Interview with Richard Saul Wurman - Part 1

Posted on March 30, 2009, 9:35 pm, by Dan Klyn

Part one of my first interview with RSW. In this introductory segment I asked him about the 1976 AIA Conference, about the job-title “information architect” and also about librarianship as it pertains (or not) to his concept of IA.

I was passionate about understanding things that I didn’t understand. Making the complex clear. I haven’t wavered in that passion, but I’ve grown up with adding more and more to my repertoire as far as making it a definable field for myself and rules for how to do it.

Play audio




part two:

Part two of my first interview with RSW. In this segment I asked him about Louis Kahn: his favorite Kahn buildings and what (if anything) Kahn taught Wurman about information architecture.

[Kahn] said to me, after a pause, he said “Ricky,” … because that’s what he called me, he said “Ricky, even when I get a haircut I’m an Architect” … he said “do whatever interests you.” He gave me permission. And that was like a bag of sand off of my shoulders, and gave me permission to follow my interests.
part three will also be on Kahn.

Play audio




part 3:

In the first part of this segment, RSW expands on the Kahnian design principle of “dumbness”, refuses to be included in or associated with anything called deliverables, talks about his favorite Kahn buildings, and the spiritualism in Kahn’s charcoal drawings.

Lou worked in charcoal a great deal.
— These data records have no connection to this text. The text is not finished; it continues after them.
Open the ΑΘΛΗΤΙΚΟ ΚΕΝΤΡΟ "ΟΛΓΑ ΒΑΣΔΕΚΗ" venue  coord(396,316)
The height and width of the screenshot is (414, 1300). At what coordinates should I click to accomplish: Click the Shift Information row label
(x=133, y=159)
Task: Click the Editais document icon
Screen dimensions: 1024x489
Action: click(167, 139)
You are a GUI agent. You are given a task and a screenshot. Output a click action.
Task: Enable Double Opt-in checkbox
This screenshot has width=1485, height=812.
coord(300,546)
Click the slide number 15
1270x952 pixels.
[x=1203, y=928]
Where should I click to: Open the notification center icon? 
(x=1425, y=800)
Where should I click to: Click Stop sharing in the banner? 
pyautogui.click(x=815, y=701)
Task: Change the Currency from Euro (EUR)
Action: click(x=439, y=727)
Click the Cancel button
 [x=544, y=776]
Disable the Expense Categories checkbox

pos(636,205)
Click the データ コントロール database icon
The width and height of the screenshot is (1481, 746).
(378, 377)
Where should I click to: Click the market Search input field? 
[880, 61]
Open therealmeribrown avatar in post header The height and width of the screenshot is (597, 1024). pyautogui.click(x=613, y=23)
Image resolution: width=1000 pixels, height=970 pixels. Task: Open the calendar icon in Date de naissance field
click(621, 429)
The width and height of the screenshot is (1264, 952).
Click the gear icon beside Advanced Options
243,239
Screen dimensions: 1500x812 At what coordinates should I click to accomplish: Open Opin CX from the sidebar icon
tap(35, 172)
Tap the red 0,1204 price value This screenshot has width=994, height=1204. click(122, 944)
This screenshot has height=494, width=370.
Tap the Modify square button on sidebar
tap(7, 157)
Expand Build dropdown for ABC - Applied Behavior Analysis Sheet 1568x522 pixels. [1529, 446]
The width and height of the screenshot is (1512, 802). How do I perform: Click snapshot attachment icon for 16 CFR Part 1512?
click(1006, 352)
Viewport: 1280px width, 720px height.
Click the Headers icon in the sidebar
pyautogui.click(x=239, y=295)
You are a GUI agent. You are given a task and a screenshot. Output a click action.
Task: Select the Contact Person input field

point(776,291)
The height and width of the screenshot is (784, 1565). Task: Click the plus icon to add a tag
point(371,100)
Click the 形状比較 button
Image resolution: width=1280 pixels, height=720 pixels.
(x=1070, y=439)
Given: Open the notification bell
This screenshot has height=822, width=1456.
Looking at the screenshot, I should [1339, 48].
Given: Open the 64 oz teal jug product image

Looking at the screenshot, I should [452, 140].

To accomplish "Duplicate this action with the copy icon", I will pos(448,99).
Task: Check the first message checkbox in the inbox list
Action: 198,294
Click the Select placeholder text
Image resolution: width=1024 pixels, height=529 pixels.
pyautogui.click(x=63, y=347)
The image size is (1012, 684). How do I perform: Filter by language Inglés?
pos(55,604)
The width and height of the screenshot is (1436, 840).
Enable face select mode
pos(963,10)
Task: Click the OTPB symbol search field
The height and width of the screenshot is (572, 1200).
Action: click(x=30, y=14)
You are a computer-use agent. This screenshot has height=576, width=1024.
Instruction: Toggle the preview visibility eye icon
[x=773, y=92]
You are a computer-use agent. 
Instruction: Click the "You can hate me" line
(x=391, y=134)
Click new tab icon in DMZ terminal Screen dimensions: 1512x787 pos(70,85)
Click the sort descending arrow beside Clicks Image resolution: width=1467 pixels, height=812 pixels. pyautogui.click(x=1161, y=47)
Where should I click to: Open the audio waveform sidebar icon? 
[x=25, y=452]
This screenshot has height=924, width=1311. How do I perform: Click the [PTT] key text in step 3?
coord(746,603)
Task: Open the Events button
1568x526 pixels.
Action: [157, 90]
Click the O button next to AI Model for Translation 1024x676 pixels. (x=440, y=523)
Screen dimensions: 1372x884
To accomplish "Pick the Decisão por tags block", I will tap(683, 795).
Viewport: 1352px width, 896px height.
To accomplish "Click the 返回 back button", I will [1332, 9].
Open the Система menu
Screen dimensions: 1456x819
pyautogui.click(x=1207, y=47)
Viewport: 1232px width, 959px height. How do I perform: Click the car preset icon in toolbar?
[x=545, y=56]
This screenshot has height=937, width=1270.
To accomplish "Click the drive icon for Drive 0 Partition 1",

That’s an amazing decision he made, to work in a material that was so imprecise - and so spiritual. He would only use charcoal (he was a romantic ) made from the vines of grapevines, and it was a lovely charcoal, and he … his hands and his palms and his shirt and sometimes even his face would have smudges, would have charcoal on them. …. He saw something emerging. His designs emerged like animated films. So they had this life force in them…

In the second part of this segment I ask RSW about what architects might have that in their process or training or approach that allows them to do a better job with clients in the early schematic phase of a project.

Play audio




part: 4

In this segment, RSW talks about his approach to creating websites (spoiler: it’s how he approaches everything), extolls the “mundane” aspects of IA, and expresses skepticism about the idea that architects’ work might benefit from separating out the instructional and diagrammatic from the emotional and experiential.

The common thought is that architects build buildings. No, architects make instructions for having someone else build them. So basically architects, if you’re talking about architects… or CEOs or generals… they give instructions. So what you’re really are in as an information architect and a big hunk of information architecture is giving instructions.

Play audio




part: 5

And here’s the final segment of my interview with a truly great man. Soon I’ll post a single-file version of the whole interview. The money quote from this segment came in reply to a somewhat whiney observation I made about how RSW’s methodology is bitter-sweet to me because I perceive it as one that somebody like me couldn’t reverse-engineer and use in my own practice. He disagreed. Kindof:

Why not? Why do you not think that? You just have to rewire your fuckin’ brain is all. You have to grasp your life as an ignorant person and nobody’s willing to do that the way I am. Unless you really empty yourself you can’t fill it up in the proper way. And you’re not willing to do that. It’s too… it’s too… it’s SCARY!